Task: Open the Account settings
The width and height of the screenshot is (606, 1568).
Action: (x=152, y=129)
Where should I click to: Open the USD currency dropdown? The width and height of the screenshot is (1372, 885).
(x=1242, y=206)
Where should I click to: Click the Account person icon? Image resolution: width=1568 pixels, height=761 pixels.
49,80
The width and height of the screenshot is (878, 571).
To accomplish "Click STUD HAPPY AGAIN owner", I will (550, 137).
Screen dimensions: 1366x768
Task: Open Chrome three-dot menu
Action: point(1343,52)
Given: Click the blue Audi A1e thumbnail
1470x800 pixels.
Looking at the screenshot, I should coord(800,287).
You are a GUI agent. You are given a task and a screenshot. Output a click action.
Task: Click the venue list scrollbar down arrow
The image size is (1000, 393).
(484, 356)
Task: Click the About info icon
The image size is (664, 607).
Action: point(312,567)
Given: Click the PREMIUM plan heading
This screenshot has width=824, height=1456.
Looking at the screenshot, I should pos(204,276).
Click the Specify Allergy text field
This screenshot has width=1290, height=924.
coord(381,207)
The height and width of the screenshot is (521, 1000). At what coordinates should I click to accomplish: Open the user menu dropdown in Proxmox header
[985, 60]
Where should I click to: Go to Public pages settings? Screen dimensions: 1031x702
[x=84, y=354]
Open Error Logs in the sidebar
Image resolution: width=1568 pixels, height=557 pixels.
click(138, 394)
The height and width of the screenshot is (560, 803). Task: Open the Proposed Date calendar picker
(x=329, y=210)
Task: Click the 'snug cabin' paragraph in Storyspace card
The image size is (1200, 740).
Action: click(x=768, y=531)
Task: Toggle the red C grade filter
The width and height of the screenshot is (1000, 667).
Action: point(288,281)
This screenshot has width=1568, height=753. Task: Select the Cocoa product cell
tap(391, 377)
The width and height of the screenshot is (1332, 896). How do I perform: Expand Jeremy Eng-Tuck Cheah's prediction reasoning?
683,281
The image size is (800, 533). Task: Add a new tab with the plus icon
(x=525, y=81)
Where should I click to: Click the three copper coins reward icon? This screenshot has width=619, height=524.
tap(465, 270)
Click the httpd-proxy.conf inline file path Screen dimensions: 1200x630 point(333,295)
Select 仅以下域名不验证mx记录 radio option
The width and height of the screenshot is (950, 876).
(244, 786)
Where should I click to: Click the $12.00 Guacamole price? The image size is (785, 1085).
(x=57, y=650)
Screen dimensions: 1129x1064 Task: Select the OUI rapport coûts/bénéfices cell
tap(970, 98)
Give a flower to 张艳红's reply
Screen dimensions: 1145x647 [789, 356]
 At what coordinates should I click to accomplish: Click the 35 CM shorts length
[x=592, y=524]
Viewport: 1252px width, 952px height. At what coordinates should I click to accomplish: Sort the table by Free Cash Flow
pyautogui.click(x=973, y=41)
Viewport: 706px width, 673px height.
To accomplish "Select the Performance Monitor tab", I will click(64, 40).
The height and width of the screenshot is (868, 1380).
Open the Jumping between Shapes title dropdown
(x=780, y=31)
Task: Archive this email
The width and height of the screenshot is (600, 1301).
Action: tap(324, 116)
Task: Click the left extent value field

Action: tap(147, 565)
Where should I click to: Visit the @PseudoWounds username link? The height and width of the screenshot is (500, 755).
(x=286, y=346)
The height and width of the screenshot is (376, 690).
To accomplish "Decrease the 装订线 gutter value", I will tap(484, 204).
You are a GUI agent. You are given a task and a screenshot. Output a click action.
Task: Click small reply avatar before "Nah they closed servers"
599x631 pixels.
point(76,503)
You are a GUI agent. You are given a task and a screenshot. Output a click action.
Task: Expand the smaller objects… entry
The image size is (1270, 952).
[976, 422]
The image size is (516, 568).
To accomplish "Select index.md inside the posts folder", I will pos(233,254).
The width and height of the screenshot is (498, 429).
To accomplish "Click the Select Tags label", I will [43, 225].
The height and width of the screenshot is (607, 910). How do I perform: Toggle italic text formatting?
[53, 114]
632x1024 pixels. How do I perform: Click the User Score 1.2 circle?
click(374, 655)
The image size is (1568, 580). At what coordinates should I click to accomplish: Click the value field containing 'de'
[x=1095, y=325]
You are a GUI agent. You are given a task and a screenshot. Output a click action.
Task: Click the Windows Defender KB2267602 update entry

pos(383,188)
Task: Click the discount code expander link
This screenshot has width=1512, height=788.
* * *
**Required action:** Transcribe all of the data, keeping every line identical.

**Answer below:**
Task: Open the Account settings
The width and height of the screenshot is (606, 1568).
Action: (x=152, y=129)
Where should I click to: Open the USD currency dropdown? The width and height of the screenshot is (1372, 885).
(x=1242, y=206)
Where should I click to: Click the Account person icon? Image resolution: width=1568 pixels, height=761 pixels.
49,80
The width and height of the screenshot is (878, 571).
To accomplish "Click STUD HAPPY AGAIN owner", I will (550, 137).
Screen dimensions: 1366x768
Task: Open Chrome three-dot menu
Action: point(1343,52)
Given: Click the blue Audi A1e thumbnail
1470x800 pixels.
Looking at the screenshot, I should coord(800,287).
You are a GUI agent. You are given a task and a screenshot. Output a click action.
Task: Click the venue list scrollbar down arrow
The image size is (1000, 393).
(484, 356)
Task: Click the About info icon
The image size is (664, 607).
Action: point(312,567)
Given: Click the PREMIUM plan heading
This screenshot has width=824, height=1456.
Looking at the screenshot, I should pos(204,276).
Click the Specify Allergy text field
This screenshot has width=1290, height=924.
coord(381,207)
The height and width of the screenshot is (521, 1000). At what coordinates should I click to accomplish: Open the user menu dropdown in Proxmox header
[985, 60]
Where should I click to: Go to Public pages settings? Screen dimensions: 1031x702
[x=84, y=354]
Open Error Logs in the sidebar
Image resolution: width=1568 pixels, height=557 pixels.
click(138, 394)
The height and width of the screenshot is (560, 803). Task: Open the Proposed Date calendar picker
(x=329, y=210)
Task: Click the 'snug cabin' paragraph in Storyspace card
The image size is (1200, 740).
Action: click(x=768, y=531)
Task: Toggle the red C grade filter
The width and height of the screenshot is (1000, 667).
Action: point(288,281)
This screenshot has width=1568, height=753. Task: Select the Cocoa product cell
tap(391, 377)
The width and height of the screenshot is (1332, 896). How do I perform: Expand Jeremy Eng-Tuck Cheah's prediction reasoning?
683,281
The image size is (800, 533). Task: Add a new tab with the plus icon
(x=525, y=81)
Where should I click to: Click the three copper coins reward icon? This screenshot has width=619, height=524.
tap(465, 270)
Click the httpd-proxy.conf inline file path Screen dimensions: 1200x630 point(333,295)
Select 仅以下域名不验证mx记录 radio option
The width and height of the screenshot is (950, 876).
(244, 786)
Where should I click to: Click the $12.00 Guacamole price? The image size is (785, 1085).
(x=57, y=650)
Screen dimensions: 1129x1064 Task: Select the OUI rapport coûts/bénéfices cell
tap(970, 98)
Give a flower to 张艳红's reply
Screen dimensions: 1145x647 [789, 356]
 At what coordinates should I click to accomplish: Click the 35 CM shorts length
[x=592, y=524]
Viewport: 1252px width, 952px height. At what coordinates should I click to accomplish: Sort the table by Free Cash Flow
pyautogui.click(x=973, y=41)
Viewport: 706px width, 673px height.
To accomplish "Select the Performance Monitor tab", I will click(64, 40).
The height and width of the screenshot is (868, 1380).
Open the Jumping between Shapes title dropdown
(x=780, y=31)
Task: Archive this email
The width and height of the screenshot is (600, 1301).
Action: tap(324, 116)
Task: Click the left extent value field

Action: tap(147, 565)
Where should I click to: Visit the @PseudoWounds username link? The height and width of the screenshot is (500, 755).
(x=286, y=346)
The height and width of the screenshot is (376, 690).
To accomplish "Decrease the 装订线 gutter value", I will tap(484, 204).
You are a GUI agent. You are given a task and a screenshot. Output a click action.
Task: Click small reply avatar before "Nah they closed servers"
599x631 pixels.
point(76,503)
You are a GUI agent. You are given a task and a screenshot. Output a click action.
Task: Expand the smaller objects… entry
The image size is (1270, 952).
[976, 422]
The image size is (516, 568).
To accomplish "Select index.md inside the posts folder", I will pos(233,254).
The width and height of the screenshot is (498, 429).
To accomplish "Click the Select Tags label", I will [43, 225].
The height and width of the screenshot is (607, 910). How do I perform: Toggle italic text formatting?
[53, 114]
632x1024 pixels. How do I perform: Click the User Score 1.2 circle?
click(374, 655)
The image size is (1568, 580). At what coordinates should I click to accomplish: Click the value field containing 'de'
[x=1095, y=325]
You are a GUI agent. You are given a task and a screenshot. Output a click action.
Task: Click the Windows Defender KB2267602 update entry

pos(383,188)
Task: Click the discount code expander link
This screenshot has width=1512, height=788.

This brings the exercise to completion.